Non fraintendetemi, trovo che il fatto stesso che la Chiesa anglicana discuta di tematiche LGBTQ+ e di parità di genere rappresenti già di per sé un passo avanti. Tuttavia, sarebbe altrettanto importante che alle questioni nominalistiche venissero affiancate questioni più sostanziali.
Infatti, non posso fare a meno di comprendere il malcontento della comunità LGBTQ+ britannica di fronte ad una chiesa che da un lato chiede scusa per le discriminazioni subite in passato dalla comunità, dall’altro ripete che il Santo Matrimonio è esclusivamente quello tra uomo e donna.
In definitiva, mi sembra di capire che entrambi le questioni abbiano fatto più arrabbiare i conservatori che gioire la comunità LGBTQ+. Infatti, mentre i primi ritengono queste proposte rivoluzionarie e pericolose, a molti membri della comunità LGBTQ+ sono apparse piuttosto insufficienti.
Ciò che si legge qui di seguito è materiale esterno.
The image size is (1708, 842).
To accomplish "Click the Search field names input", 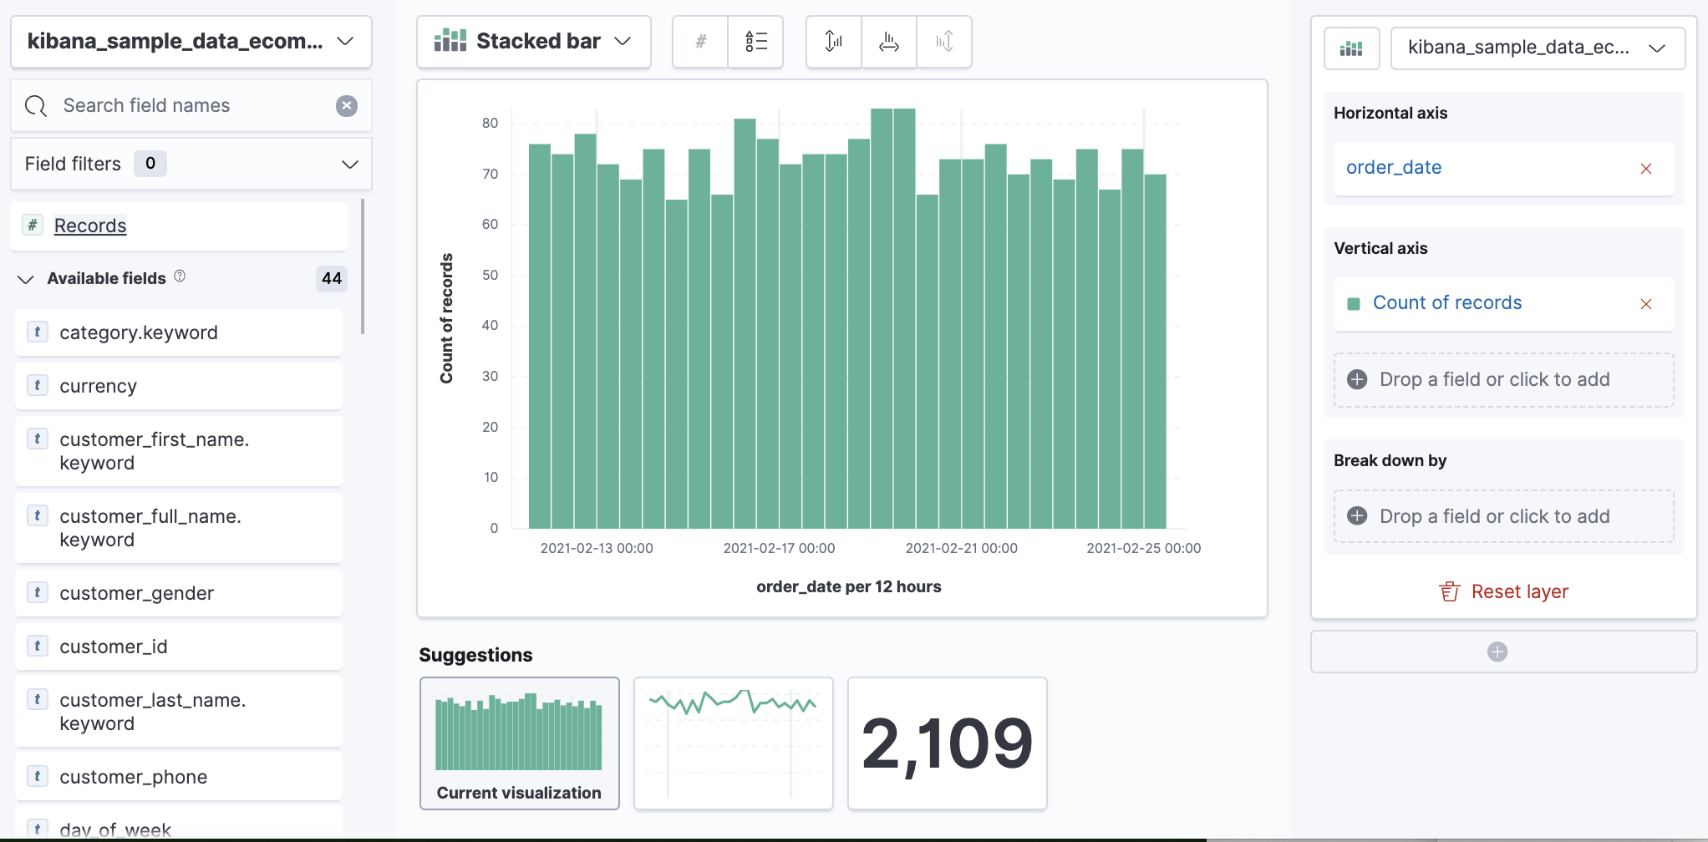I will click(192, 105).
La contraddittorietà della Chiesa cattolica
C’è da dire che dal canto suo la Chiesa cattolica è ancora più goffa nel cercare di presentarsi come un’istituzione progressista.
Infatti, Papa Bergoglio sembra non riuscire a mettersi d’accordo con sé stesso. Anche se sostiene che “Siamo tutti figli di Dio, e Dio ci ama come siamo”, afferma comunque che, pur non essendo un crimine, l’omosessualità rimane lo stesso un peccato.
In generale poi la Chiesa cattolica rimane molto più chiusa della Chiesa anglicana riguardo a questioni come l’aborto. Senza contare che ad oggi i sacerdoti cattolici possono essere soltanto uomini.
Alcuni pensieri conclusivi sulle discussioni della Chiesa anglicana
La Chiesa anglicana in certi casi sembra più interessata a veicolare un’immagine progressista di sé che a portare un cambiamento sostanziale. Tuttavia, sta comunque facendo alcuni passi verso la comunità LGBTQ+.
Sicuramente l’utilizzo di pronomi neutri per parlare di Dio potrebbe aiutare a promuovere l’utilizzo di un linguaggio più inclusivo. Inoltre, l’abbandono dei pronomi maschili aiuterebbe a lasciarsi alle spalle secoli in cui l’interpretazione delle Scritture ha contribuito a rafforzare il patriarcato.
Tuttavia, non bisogna accontentarsi delle questioni nominalistiche. Certo, il linguaggio è importante, ma il vero cambiamento si vede nelle questioni sostanziali.